Nachhaltigkeit hat inzwischen so eine große Bedeutung für die Märkte, dass BlackRock den Klimawandel künftig in ihre Kapitalmarktannahmen mit einbezieht. „Die meisten Experten ignorieren die Effekte des Klimawandels in ihren Konjunkturprognosen beziehungsweise langfristigen Renditeerwartungen. Das halten wir für falsch“, schreiben Philipp Hildebrand, Vice Chairman bei BlackRock, und das BlackRock Investment Institute (BII) in einem aktuellen Bericht. „Unsere Renditeerwartungen – die Bausteine unserer strategischen Vermögensaufteilung – spiegeln jetzt die Folgen des Klimawandels für die Anlagewelt.“

Der US-amerikanische Vermögensverwalter bewirbt die Maßnahme als wichtigen Schritt, um Nachhaltigkeit zum neuen Investmentstandard zu machen. „Wir sind der Ansicht, dass der Übergang in eine nachhaltigere Welt Wachstum fördert und eine historische Anlagechance bietet“, führt Hildebrand aus.

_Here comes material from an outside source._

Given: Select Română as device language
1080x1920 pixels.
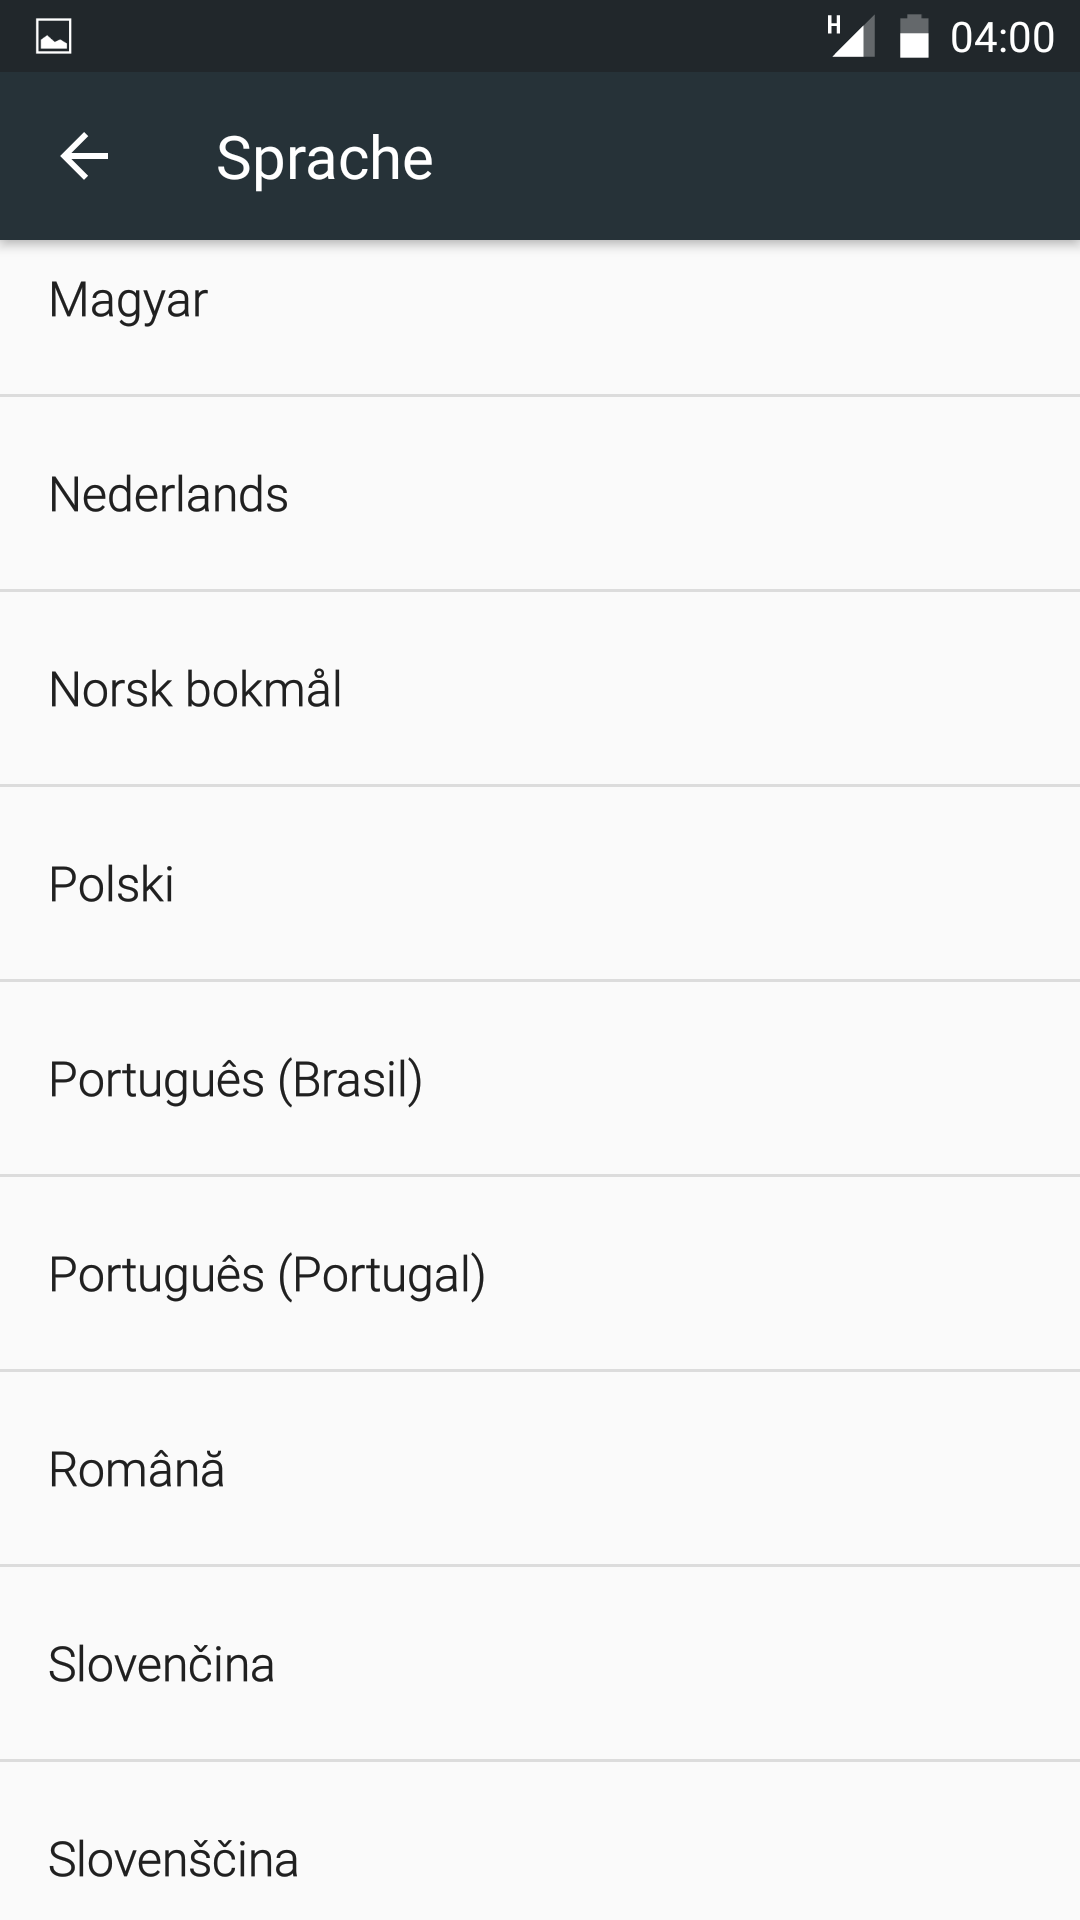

Beachten müssen Investoren bei grünen Investments gleichwohl einige Fallstricke. Grün ist nicht per se wertschaffend, es ist schon ein genauer Blick auf die jeweiligen Assets notwendig. So sind zehnjährige Bundesanleihen derzeit für Bestandhalter ein sicheres Verlustgeschäft, ob als normale oder als grüne Bunds. Und auch grün ausgerichtete Firmen können pleitegehen, insbesondere wenn eine zuvor üppige staatliche Förderung wegfällt, wie an den deutschen Herstellern von Solarmodulen zu sehen war.

Die Zukunft ist grün

Und natürlich gibt es Greenwashing, mit dem nicht wirklich nachhaltig ausgerichtete Produkte als grün vermarktet werden, allein aus Marketinggesichtspunkten heraus. Zudem fordert die zunehmende Regulierung den Fondsanbietern erhebliche Ressourcen ab, Kritiker warnen in bestimmten Punkten gar vor einer Überregulierung. Allerdings wächst somit auch die Transparenz erheblich. Hier ist vor allem die neue EU-Offenlegungsverordnung für nachhaltige Fonds ein wichtiger Schritt.

Alles in allem ist die Zukunft der Kapitalanlage grün und nachhaltig. Die entsprechend verwalteten Assets werden nun, da auch private Anleger nachhaltige Produkte kaufen, kräftig wachsen. Grün lohnt sich und gibt jetzt Vollgas.